4.6. Uit de brief van de GGD-arts van 22 februari 2008 blijkt dat deze arts bij zijn advisering de reeds in het dossier aanwezige informatie over appellante heeft betrokken alsmede de informatie van de behandelende artsen van appellante, te weten de brieven van de verpleeghuisartsen G.M. Enzer van 22 januari 2007 en W. Driessen van 8 augustus 2007 en 19 oktober 2007 en de verklaring van Van Lith van 24 oktober 2007. De conclusie van het advies is dat er van uitgegaan mag worden dat appellante in het verpleeghuis adequate medische zorg en algemene verzorging wordt geboden en dat er geen medische noodzaak bestaat voor verstrekking van voedingssupplementen. Hij ziet geen aanleiding het niet medisch onderbouwde standpunt van Van Lith te volgen dat het niet verstrekken van voedingssupplementen tot een levensbedreigende psychische situatie bij appellante zal leiden. De GGD-arts heeft voorts in zijn nader advies van 1 februari 2010 aangegeven dat de na zijn eerder advies door appellante ingebrachte brieven van Van Lith van 23 februari 2009 en 1 mei 2009 geen nieuwe medische informatie bevatten op grond waarvan hij aanleiding ziet zijn standpunt te wijzigen. Hij heeft daaraan nog toegevoegd dat de door van Lith beschreven werking van de aanbevolen voedingssupplementen medisch-wetenschappelijk niet is aangetoond.
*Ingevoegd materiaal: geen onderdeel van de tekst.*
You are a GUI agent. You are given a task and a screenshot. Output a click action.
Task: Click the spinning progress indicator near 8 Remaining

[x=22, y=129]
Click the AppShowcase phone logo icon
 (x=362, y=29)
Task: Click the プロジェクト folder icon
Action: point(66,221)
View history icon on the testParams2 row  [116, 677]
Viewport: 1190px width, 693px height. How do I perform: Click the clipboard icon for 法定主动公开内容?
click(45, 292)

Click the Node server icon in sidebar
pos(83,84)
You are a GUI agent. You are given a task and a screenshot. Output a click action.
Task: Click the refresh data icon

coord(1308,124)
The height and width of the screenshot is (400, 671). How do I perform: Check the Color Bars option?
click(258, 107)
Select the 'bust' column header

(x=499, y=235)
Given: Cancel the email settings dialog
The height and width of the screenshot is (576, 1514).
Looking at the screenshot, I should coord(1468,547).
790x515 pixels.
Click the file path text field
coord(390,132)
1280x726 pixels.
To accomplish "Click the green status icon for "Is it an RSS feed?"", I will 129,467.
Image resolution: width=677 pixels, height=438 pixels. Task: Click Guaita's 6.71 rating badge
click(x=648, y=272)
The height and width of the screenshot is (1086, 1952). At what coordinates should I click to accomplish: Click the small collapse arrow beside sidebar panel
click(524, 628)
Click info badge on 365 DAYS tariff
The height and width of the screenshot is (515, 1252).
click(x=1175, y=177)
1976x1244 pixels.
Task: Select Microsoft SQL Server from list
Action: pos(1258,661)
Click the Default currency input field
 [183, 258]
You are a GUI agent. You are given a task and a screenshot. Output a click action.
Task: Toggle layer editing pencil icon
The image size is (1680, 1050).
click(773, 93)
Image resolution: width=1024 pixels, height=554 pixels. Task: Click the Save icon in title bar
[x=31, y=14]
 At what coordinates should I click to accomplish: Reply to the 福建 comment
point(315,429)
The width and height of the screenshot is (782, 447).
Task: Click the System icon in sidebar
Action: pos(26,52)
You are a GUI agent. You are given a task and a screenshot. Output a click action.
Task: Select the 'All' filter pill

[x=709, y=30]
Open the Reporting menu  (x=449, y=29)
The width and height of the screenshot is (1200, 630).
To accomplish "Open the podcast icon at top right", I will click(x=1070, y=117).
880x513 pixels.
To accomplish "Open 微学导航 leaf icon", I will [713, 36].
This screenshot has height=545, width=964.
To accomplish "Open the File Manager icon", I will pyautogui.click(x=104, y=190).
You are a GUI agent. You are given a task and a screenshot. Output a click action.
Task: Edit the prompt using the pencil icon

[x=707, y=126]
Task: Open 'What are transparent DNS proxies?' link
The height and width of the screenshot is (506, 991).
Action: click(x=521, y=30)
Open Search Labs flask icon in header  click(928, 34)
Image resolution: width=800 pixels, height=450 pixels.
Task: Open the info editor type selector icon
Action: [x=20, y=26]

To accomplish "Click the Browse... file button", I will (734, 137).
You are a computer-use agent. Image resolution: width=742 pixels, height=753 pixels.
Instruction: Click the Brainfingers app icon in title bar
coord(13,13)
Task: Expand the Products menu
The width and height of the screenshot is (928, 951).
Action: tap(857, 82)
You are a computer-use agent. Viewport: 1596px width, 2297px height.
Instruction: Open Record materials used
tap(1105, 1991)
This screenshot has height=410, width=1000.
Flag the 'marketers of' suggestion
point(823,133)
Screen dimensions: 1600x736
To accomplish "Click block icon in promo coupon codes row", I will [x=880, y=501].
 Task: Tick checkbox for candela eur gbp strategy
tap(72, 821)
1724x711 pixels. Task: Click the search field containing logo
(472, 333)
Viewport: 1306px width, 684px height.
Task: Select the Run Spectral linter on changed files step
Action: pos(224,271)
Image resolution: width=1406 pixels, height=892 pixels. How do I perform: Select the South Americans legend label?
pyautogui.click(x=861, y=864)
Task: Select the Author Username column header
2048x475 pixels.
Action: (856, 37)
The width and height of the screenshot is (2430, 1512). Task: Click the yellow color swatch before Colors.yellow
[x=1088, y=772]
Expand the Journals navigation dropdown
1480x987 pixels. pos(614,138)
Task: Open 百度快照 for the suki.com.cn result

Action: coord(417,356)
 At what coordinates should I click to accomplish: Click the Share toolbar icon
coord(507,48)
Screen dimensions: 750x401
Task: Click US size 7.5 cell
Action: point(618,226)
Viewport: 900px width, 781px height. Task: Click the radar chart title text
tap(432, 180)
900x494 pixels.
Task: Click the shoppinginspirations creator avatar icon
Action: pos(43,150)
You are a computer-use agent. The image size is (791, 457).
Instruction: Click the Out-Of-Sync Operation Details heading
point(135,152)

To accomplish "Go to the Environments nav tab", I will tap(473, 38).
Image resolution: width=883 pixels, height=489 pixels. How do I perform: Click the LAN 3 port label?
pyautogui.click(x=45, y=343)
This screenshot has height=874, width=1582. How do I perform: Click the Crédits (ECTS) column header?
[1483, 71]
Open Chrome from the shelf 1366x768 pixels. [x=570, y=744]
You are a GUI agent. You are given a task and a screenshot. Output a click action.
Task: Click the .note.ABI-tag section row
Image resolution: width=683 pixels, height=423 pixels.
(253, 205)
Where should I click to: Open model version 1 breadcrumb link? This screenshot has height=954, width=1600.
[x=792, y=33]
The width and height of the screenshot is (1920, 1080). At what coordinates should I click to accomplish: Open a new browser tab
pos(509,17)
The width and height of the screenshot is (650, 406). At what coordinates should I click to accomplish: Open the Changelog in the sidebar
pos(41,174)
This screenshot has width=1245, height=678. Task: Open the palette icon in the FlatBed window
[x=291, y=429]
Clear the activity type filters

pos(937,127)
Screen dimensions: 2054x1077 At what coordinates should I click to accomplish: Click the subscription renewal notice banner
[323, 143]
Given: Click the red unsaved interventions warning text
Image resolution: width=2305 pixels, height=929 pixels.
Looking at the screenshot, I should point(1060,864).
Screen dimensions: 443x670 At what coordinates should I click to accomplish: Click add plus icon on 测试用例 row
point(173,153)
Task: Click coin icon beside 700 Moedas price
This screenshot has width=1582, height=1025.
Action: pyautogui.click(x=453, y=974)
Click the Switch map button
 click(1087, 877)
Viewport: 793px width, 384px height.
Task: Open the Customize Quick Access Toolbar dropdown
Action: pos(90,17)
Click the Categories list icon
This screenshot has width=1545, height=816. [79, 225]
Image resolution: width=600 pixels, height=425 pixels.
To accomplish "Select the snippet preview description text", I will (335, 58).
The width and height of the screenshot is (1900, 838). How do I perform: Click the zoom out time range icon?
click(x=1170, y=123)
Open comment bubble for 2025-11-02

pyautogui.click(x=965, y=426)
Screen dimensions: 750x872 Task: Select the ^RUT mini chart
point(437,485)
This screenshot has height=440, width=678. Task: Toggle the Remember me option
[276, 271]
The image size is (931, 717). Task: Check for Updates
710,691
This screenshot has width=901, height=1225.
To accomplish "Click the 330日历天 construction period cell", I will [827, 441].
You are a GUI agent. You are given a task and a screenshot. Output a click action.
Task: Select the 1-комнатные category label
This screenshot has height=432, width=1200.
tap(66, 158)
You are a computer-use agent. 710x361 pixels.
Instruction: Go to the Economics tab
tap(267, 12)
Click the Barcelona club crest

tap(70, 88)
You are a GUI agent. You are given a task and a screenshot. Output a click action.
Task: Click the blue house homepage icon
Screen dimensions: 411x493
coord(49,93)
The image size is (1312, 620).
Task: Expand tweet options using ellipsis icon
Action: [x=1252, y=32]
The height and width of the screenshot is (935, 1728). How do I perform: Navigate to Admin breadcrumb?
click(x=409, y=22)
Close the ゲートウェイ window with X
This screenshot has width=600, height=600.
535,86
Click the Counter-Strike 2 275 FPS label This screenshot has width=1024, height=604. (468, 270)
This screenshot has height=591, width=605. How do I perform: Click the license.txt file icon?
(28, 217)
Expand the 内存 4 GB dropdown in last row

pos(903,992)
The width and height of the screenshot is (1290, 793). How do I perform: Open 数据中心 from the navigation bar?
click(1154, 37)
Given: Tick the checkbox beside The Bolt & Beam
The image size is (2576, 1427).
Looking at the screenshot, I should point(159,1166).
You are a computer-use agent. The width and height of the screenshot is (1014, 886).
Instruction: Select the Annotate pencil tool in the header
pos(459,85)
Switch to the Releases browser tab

4.7. De Raad is van oordeel dat het College zich bij zijn besluitvorming heeft mogen baseren op de onder 4.6 vermelde conclusies van de GGD-arts. Appellante heeft geen objectief medische en/of andere gegevens overgelegd die de Raad doen twijfelen aan de juistheid van de conclusies van de GGD-arts. Dat betekent dat er voldoende grondslag bestaat voor het standpunt van het College dat er ten tijde hier van belang voor appellante geen medische noodzaak bestond voor de voedingssupplementen en dat van kosten als bedoeld in artikel 35, eerste lid, van de WWB geen sprake was. Dat betekent voorts dat het College terecht tot afwijzing van de gevraagde kosten is overgegaan.
4.8. Hieruit volgt dat het beroep ongegrond moet worden verklaard.
5. De Raad ziet aanleiding om het College te veroordelen in de proceskosten van appellante in hoger beroep. Deze kosten worden begroot op € 9,60 aan reiskosten.
De Centrale Raad van Beroep;
Vernietigt de aangevallen uitspraak voor zover aangevochten;
Verklaart het beroep ongegrond;
Veroordeelt het College in de proceskosten van appellante in hoger beroep tot een bedrag van € 9,60;
Bepaalt dat het College aan appellant het in hoger beroep betaalde griffierecht van € 107,-- vergoedt.
Deze uitspraak is gedaan door J.J.A. Kooijman als voorzitter en O.L.H.W.I. Korte en E.E.V. Lenos als leden, in tegenwoordigheid van J.M. Tason Avila als griffier. De beslissing is uitgesproken in het openbaar op 1 juni 2010.